Another patron saint for the coronavirus pandemic
I had written an earlier blog post about Saint Rosalia, the patron of one
of the four parishes in our grouping and her special intercession during the
time of plague. Recently, I was reminded of another patron saint in times
of pandemic by my friend District Justice Anna Marie Scharding. She was a
parishioner of that magnificent church in the Allentown section of Pittsburgh
which is now closed, Saint George. I had the joy of serving as a
parochial vicar at Saint George in the earliest days of my priesthood from
1986-1989. Anna Marie recently reminded me of Saint Roch and his long-standing
connection to the people of the South Side and Allentown, especially Saint
Michael Church, right down the road from Saint George. Many of the German
immigrants belonged to Saint Michael and then moved to the newly built Saint
George as life expanded up the hillside.
He is known as San Rocco in Italy and Saint Roch, Roche or Roc in
English speaking countries. According to his Acta and his vita in
the Golden Legend, he was born at Montpellier,
at that time "upon the border of France," the son of the noble governor of that city. Even his birth was
accounted a miracle, for his noble mother had been barren until she prayed to
the Virgin Mary Miraculously marked from birth with a red cross on his breast that grew as he
did, he early began to manifest strict asceticism and great devoutness; on days when his devout mother fasted twice in the week,
and the blessed child Roch abstained as well.
On the death
of his parents at the age of 20, Roch distributed all his worldly goods among
the poor like Saint Francis of Assisi and set out as a mendicant pilgrim for
Rome. Coming
into Italy during an epidemic of plague,
he was very diligent in tending the sick in the public hospitals and is said to
have effected many miraculous cures by prayer and the sign of the cross and the touch of his hand. Roch himself
finally fell ill and withdrew into the forest,
where he made himself a hut of boughs and leaves, which was miraculously
supplied with water by a spring that arose in the place; he would have perished
had not a dog belonging to a nobleman supplied him with bread and licked his
wounds, healing them.
On his return
incognito to Montpellier he was arrested as a spy (by orders of his own uncle)
and thrown into prison, where he languished five years and died on 16 August
1327, without revealing his name, to avoid worldly glory. Tradition has it that
after his death, an angel brought from heaven a table divinely written with
letters of gold into the prison, which he laid under the head of St. Roch.. And
in that table was written that God had granted to him his final prayer, that is
to wit, that anyone who calls meekly and faithful to St. Roch, shall not be
harmed with any hurt of pestilence. The townspeople recognized him as well by
his birthmark and he was soon canonized in the popular mind and a great church erected in
veneration.
In 1849, as cholera
swept through the Pittsburgh neighborhoods, the parishioners of Saint Michael Church
on the South Side slopes turned to St. Roch to spare them. They promised to forever honor this patron
saint of plague victims if he helped them.

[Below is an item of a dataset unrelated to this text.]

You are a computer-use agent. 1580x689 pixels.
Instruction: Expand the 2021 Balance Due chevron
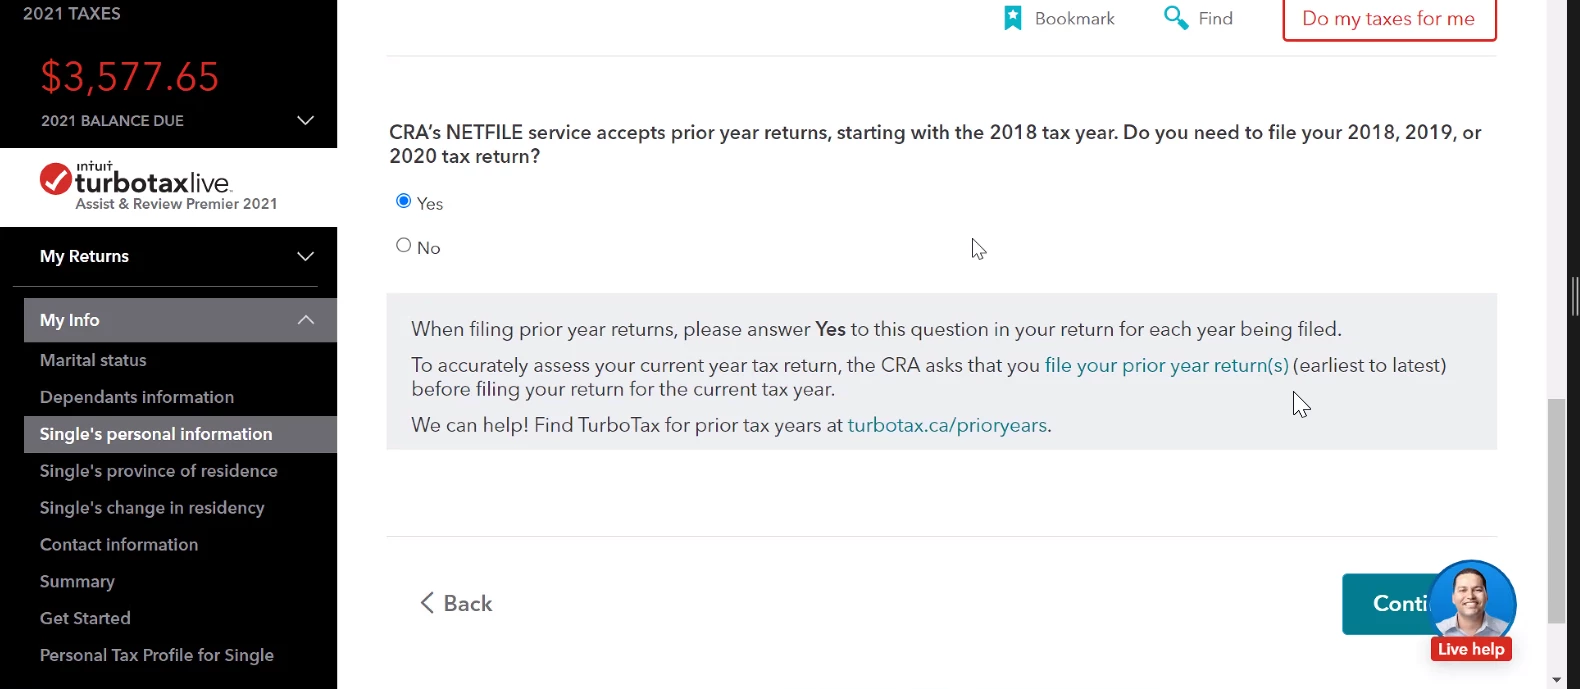tap(305, 120)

And he did. Members of the parish
community stopped dying. Even when the
plaque returned with greater force the following year, not one member of Saint
Michael Parish died. St. Roch had kept
his promise and the parishioners are keeping theirs.
Every year
now for over 160 years, parishioners and former parishioners of the now Prince
of Peace parish gather in the South Side for Cholera Day, August 16, to honor
San Roch. A Mass is celebrated, a
procession follows, and the tradition lives on. We know that some Italians celebrate the Festa
of San Rocco as well for similar reasons in Pittsburgh and all around the
world.
Many
non-believers and even some people of faith may think its all superstitious. But we know how saints have been given by God
to his people to help them. Their goal
is to strengthen faith and to help us get to heaven. But along the way miracles do happen. God’s power does break into the world and can
defy the rules of nature according His divine will. People can be healed and others kept safe and
we understand that as a gift of God’s merciful love extended to his people. Perhaps our devotion to St. Roch can bring
some hope and light to these times of darkness and struggle. It is not for us to understand God’s mysterious
ways, but to have faith in his promises.
Jesus said, “I will be with always until the end of time.” That’s a promise we can count on.